## evaluation metrics for multiple values per session

I have an application that executes my foo() function several times for each user session. There are 2 alternate algorithms that i can implement as "foo" function and my goal is to evaluate them based on execution delay .

The number of times foo() is called per user session is variable but will not exceed 10000. Say delays values are:

Algo1: [ [12, 30, 20, 40, 24, 280] , [13, 14, 15, 100], [20, 40] ]
Algo2: [ [1, 10, 5, 4, 150, 20] , [14, 10, 20], [21, 33, 41, 79] ]

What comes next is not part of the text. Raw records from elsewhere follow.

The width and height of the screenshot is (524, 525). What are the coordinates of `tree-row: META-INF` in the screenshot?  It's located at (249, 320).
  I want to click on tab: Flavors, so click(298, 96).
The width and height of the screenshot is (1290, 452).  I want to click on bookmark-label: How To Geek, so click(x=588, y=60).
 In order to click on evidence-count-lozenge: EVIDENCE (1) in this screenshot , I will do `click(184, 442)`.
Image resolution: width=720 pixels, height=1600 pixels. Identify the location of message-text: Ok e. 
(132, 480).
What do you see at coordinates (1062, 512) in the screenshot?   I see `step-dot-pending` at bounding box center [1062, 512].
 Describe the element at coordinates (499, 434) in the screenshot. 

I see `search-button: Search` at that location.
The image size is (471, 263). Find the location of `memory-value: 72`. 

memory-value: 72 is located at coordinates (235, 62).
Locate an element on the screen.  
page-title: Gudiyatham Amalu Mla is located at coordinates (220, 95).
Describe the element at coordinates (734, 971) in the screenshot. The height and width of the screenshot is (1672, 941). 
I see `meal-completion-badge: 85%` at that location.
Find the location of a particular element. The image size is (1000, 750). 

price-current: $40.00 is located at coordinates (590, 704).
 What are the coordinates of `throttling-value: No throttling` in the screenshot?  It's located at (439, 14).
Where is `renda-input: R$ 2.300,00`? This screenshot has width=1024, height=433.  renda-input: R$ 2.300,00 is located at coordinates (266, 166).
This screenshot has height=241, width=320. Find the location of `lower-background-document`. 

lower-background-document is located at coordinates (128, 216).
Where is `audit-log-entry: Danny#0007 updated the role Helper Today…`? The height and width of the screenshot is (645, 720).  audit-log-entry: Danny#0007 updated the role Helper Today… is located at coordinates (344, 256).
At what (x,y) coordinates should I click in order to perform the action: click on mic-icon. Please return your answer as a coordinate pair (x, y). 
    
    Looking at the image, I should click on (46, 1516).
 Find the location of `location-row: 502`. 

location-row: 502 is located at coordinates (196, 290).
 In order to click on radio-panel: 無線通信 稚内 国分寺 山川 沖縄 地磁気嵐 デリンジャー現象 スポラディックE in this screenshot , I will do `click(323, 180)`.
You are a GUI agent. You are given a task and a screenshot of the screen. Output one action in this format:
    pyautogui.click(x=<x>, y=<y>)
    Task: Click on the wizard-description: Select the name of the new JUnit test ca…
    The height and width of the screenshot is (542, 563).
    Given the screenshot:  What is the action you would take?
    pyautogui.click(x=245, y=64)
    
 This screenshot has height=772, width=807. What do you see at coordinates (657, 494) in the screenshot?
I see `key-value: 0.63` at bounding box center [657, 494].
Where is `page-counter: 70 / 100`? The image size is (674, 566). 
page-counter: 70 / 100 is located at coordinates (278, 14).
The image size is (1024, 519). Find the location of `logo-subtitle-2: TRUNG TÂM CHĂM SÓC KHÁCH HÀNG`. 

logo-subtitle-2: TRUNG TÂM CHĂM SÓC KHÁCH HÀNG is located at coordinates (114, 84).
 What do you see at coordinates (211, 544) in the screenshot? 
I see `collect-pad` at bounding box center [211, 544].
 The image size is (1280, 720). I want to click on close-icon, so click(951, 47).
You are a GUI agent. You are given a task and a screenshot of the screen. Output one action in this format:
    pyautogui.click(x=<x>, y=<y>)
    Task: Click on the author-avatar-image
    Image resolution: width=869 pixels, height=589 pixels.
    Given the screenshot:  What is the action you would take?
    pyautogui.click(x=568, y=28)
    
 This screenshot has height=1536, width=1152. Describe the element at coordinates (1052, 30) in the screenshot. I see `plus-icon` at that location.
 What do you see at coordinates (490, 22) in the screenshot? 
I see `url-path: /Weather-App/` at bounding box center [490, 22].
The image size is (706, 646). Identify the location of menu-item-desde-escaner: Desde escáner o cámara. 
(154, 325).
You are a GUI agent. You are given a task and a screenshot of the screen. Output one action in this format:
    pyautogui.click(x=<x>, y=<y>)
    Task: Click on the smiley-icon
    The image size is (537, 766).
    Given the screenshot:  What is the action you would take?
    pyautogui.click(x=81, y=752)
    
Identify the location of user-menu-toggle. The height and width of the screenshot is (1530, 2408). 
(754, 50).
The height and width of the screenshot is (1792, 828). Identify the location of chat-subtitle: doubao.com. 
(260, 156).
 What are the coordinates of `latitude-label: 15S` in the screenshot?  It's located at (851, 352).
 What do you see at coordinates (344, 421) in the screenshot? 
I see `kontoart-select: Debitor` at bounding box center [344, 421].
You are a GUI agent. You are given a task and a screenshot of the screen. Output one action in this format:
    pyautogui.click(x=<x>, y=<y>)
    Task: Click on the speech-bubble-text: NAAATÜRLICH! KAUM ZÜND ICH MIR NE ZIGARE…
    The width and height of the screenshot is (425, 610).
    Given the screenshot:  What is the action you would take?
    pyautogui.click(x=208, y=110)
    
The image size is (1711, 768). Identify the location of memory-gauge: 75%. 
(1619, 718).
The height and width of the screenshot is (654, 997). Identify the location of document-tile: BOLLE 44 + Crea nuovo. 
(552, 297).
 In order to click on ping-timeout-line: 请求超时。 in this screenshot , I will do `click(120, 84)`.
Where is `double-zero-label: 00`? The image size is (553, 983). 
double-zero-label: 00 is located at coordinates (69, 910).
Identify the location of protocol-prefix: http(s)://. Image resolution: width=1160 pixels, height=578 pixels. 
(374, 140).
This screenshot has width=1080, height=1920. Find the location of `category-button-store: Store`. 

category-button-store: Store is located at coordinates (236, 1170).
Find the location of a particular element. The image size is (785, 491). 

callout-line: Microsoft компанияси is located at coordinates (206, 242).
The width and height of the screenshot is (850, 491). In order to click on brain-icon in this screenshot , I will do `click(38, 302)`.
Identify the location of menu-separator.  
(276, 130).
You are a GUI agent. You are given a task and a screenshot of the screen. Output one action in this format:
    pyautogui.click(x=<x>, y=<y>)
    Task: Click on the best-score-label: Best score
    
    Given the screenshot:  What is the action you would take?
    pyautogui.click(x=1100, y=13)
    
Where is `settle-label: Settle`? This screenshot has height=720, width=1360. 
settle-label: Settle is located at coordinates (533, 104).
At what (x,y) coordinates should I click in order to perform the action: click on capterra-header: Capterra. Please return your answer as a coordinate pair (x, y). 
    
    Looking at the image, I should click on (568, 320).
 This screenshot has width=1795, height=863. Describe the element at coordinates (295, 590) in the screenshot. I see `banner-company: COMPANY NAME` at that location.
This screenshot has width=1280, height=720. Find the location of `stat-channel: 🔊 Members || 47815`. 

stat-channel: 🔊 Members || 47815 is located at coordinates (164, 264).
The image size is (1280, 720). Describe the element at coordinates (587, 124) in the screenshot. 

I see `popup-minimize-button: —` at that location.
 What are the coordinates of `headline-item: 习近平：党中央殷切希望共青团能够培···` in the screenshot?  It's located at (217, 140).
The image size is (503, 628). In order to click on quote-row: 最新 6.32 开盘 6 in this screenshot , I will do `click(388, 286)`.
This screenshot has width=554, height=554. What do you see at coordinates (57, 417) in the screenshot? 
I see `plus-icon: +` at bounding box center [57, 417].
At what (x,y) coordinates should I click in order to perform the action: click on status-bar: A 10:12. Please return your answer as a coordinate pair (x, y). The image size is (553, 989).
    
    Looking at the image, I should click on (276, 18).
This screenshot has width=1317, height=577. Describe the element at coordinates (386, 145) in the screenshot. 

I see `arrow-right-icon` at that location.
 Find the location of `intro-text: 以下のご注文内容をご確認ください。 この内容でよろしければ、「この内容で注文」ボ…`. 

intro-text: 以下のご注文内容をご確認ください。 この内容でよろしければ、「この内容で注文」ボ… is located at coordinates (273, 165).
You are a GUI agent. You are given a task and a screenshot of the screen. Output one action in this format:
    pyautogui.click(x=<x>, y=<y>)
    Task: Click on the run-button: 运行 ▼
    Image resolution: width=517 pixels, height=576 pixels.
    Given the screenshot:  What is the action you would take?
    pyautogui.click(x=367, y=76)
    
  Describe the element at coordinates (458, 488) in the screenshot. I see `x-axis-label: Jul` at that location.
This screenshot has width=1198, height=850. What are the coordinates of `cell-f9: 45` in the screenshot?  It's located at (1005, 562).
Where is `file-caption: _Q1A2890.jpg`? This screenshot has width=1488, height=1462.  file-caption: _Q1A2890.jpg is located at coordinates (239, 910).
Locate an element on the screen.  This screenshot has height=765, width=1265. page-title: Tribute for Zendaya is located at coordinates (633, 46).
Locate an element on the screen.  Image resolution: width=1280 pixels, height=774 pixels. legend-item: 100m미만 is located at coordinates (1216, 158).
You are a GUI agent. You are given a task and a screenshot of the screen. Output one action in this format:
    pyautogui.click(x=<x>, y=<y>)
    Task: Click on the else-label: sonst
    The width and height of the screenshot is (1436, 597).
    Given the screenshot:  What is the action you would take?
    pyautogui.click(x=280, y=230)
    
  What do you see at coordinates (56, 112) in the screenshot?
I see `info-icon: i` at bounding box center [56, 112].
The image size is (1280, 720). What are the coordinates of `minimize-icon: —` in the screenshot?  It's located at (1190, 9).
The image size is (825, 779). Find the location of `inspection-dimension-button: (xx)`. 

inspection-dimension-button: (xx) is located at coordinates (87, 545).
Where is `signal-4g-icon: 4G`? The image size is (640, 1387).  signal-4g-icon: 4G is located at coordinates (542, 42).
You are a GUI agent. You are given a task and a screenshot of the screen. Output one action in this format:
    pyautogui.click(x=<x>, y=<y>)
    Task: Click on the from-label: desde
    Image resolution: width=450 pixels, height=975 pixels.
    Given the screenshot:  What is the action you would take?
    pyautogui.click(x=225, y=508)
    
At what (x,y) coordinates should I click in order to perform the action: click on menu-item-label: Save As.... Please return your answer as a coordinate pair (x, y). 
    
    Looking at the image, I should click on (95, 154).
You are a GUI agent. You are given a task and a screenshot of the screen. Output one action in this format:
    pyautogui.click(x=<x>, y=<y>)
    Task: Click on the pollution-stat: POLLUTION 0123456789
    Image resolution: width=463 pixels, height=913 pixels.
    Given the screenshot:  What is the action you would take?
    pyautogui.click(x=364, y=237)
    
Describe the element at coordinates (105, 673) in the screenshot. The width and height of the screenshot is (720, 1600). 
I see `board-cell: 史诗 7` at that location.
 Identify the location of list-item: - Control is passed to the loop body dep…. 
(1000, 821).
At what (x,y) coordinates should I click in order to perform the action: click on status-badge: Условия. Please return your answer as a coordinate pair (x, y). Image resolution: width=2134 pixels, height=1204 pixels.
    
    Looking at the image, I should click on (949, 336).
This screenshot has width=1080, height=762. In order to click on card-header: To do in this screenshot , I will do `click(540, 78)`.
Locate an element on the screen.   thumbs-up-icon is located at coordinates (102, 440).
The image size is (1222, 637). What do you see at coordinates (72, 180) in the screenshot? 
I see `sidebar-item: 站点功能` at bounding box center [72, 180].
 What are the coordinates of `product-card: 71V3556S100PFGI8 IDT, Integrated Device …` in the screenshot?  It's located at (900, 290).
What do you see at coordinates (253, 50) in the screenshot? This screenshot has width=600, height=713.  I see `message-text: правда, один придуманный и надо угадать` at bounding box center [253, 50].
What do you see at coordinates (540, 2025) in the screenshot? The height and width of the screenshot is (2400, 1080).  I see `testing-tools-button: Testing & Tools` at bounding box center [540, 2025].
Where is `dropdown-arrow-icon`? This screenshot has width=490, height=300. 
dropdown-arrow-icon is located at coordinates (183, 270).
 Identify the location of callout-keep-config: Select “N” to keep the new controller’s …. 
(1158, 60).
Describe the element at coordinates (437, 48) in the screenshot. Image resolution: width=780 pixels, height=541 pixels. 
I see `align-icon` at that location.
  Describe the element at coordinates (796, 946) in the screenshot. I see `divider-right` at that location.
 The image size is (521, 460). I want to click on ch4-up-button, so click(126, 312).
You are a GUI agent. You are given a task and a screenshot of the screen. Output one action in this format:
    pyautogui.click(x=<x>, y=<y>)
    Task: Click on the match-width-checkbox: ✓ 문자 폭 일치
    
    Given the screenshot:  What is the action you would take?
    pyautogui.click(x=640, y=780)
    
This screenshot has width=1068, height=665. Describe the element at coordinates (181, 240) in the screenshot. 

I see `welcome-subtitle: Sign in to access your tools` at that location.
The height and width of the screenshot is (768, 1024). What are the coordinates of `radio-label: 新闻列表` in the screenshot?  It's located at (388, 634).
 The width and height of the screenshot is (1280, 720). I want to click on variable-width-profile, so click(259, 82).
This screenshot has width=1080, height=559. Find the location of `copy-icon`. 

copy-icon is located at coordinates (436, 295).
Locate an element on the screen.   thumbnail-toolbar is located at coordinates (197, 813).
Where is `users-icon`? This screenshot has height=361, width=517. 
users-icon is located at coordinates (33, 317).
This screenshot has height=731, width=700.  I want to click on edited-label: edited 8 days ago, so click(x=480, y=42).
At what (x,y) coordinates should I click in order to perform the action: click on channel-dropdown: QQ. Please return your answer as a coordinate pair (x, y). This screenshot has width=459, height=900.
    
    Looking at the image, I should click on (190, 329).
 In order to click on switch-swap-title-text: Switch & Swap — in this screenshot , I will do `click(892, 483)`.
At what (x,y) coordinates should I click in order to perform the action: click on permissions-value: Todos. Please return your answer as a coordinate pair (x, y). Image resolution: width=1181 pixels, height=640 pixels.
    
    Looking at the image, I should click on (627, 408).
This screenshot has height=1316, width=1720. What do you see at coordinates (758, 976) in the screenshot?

My question is whats the best metric to pick the winner ?

possible options

1. average from each session, and then evaluate cdf
2. median from each session and then evaluate cdf
3. anything else ?

Here is a suggestion:

Standardise everything (if you ommit this than some big number like 9999 can ruin everything), than take average value per user session. Than, optionally, mutliply this number by x/10 for example, where x is the sample size in the use session (think of it like evidence where more samples add more confidence) and finally average by number of sessions for the algorithm.

It is common to look at 90th or 99th percentile latency in computer systems.

A user won't notice the difference between a couple of milliseconds of lag but if a function occasionally takes several seconds that is very noticeable.